Chaotic emotions rushed across his face. Surprise, then confusion, and as she watched the confusion shifted into anger. She’d caught him off guard and hurt him. She could see she’d hurt him.
Swallowing the twinge of guilt, she felt it on the tip of her tongue to apologize, as she hadn’t meant to hurt his feelings so much as provoke him into taking action.
But even as she attempted to put a proper apology together, she sensed anything she said, particularly anything sympathetic, would only antagonize him more. He was living in his own hell.
More gently she added, “You’ve skied the most inaccessible mountain faces in the world, piloted helicopters in blizzards, rescued a half-dozen—”
“Enough.”
“You can do anything,” she persisted. His suffering was so obvious it was criminal. She’d become a nurse to help those wounded, not to inflict fresh wounds, but sometimes patients were so overwhelmed by physical pain and mental misery that they self-destructed.
Brilliant men—daring, risk-taking, gifted men—were particularly vulnerable, and she’d learned the hard way that these same men self-destructed if they had no outlet for their anger, no place for their pain.
Elizabeth vowed to find the outlet for Kristian, vowed she’d channel his fury somehow, turning pain into positives.
And so, before he could speak, before he could give voice to any of his anger, or contradict her again, she mentioned the pretty table setting before them, adding that the cook and butler had done a superb job preparing their late lunch.
“Your staff have outdone themselves, Mr. Koumantaros. They’ve set a beautiful table on your terrace. Can you feel that breeze? You can smell the scent of pine in the warm air.”
“I don’t smell it.”
“Then come here, where I’m standing. It really is lovely. You can get a whiff of the herbs in your garden, too. Rosemary, and lemongrass.”
But he didn’t roll forward. He rolled backward, retreating back toward the shadows. “It’s too bright. The light makes my head hurt.”
“Even if I replace the bandages?”
“Even with the bandages.” His voice grew harsh, pained. “And I don’t want lunch. I already told you that but you don’t listen. You won’t listen. No one does.”
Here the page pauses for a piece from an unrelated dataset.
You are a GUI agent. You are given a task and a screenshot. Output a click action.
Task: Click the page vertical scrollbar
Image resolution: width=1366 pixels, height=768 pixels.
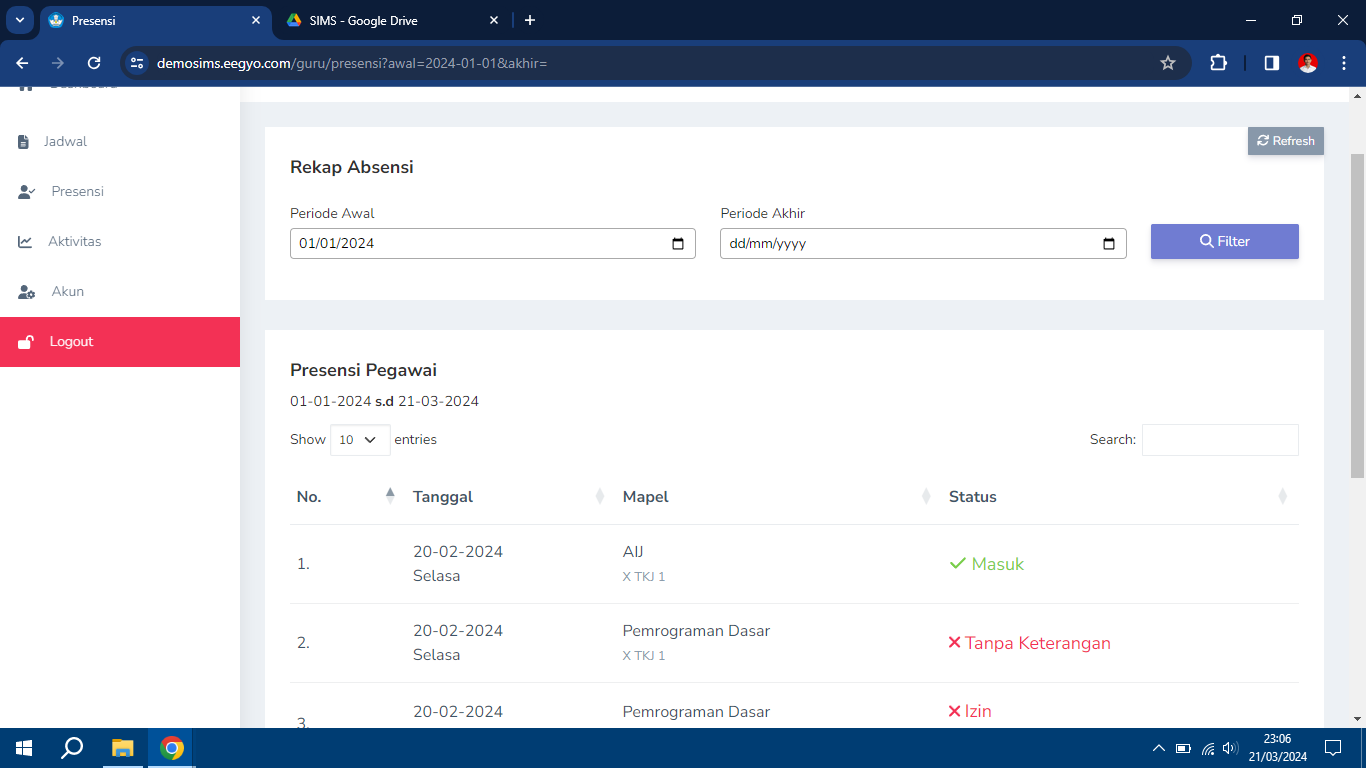point(1357,300)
“We could move lunch inside—”
“I don’t want lunch.” And with a hard push he disappeared into the cooler library, where he promptly bumped into a side–table and sent it crashing, which led to him cursing and another bang of furniture.
Tensing, Elizabeth fought the natural inclination to hurry and help him. She wanted to rush to his side, but knew that doing so would only prolong his helpless state. She couldn’t become an enabler, couldn’t allow him to continue as he’d done—retreating from life, retreating from living, retreating into the dark shadows of his mind.